1. Security is not "later." If you use an LLM to generate file-upload code, review the result against this checklist. "I'll add validation later" is technical debt that bites first.
2. Never trust the frontend. Any client-side validation is UX, not security. accept=".pdf" filters accidents, not attacks. Real protection is on the server.
3. Validate content, not metadata. Extension and Content-Type are "what the file calls itself." Magic bytes are "what the file actually is."
4. Don't use user-provided filenames in storage paths. UUID + fixed name closes the storage-path side of path traversal. The name as metadata (DB, UI, Content-Disposition) still needs separate escaping.

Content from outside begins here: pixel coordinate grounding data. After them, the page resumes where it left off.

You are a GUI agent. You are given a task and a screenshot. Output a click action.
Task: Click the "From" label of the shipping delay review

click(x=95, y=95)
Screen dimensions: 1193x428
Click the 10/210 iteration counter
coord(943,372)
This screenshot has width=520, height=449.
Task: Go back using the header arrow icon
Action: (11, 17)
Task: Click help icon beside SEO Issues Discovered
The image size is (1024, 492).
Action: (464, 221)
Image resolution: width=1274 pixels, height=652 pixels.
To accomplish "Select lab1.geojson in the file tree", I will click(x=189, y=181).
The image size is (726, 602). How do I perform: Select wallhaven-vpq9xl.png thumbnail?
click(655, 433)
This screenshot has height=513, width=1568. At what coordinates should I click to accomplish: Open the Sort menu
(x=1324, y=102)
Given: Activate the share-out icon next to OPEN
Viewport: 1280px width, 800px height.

5. When uploading by URL, validate the IP before the request. SSRF can't be filtered after the request is sent. Resolve DNS, check ranges, block redirects.
6. Make the attack economically unattractive. Absolute protection doesn't exist, but you can make the cost of an attack vastly exceed its payoff.
7. Be honest about the gaps. Security is a process, not a state. Knowing your weak spots and planning to close them beats believing you're invulnerable.